Size relationships between Doubledaya bucculenta adults and the Pleioblastus simonii internodes where they developed. Black dots with a solid regression line and white dots with a dashed regression line represent males and females, respectively, y = 4.51 + 2.02 x, P = 0.024, for males, y = 7.30 + 1.33 x, P = 0.001, for females.

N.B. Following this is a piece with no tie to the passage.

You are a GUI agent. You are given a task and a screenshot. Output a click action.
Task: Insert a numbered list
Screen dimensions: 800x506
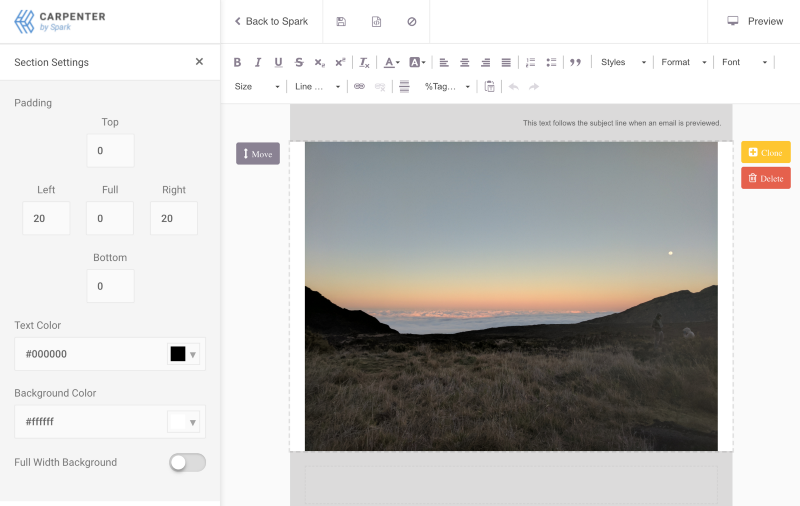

Size relationships between adults and bamboo internodes

A total of 33 adults were collected from bamboo culms. They occupied cavities of different internodes singly. Adult body size correlated positively with the outer surface area of the internode where it developed (r = 0.558, P = 0.025, n = 16 for males; r = 0.607, P = 0.010, n = 17 for females; Fig. 4). The relationship between body size and the outer surface area of the internode did not differ between the sexes (ANCOVA, F_1,29 = 1.05, P = 0.313 for sex; F_1,29 = 14. 53, P = 0.0006 for outer surface area, F_1,29 = 0.61, P = 0.443 for the interaction).

The outer surface area of the internode correlated positively with length (r = 0.57, P < 0.0001), central diameter (r = 0.99, P < 0.0001), woody tissue thickness (r = 0.95, P < 0.0001), and inner surface area (r = 0.99, P < 0.0001). The central diameter correlated positively with woody tissue thickness (r = 0.94, P < 0.0001).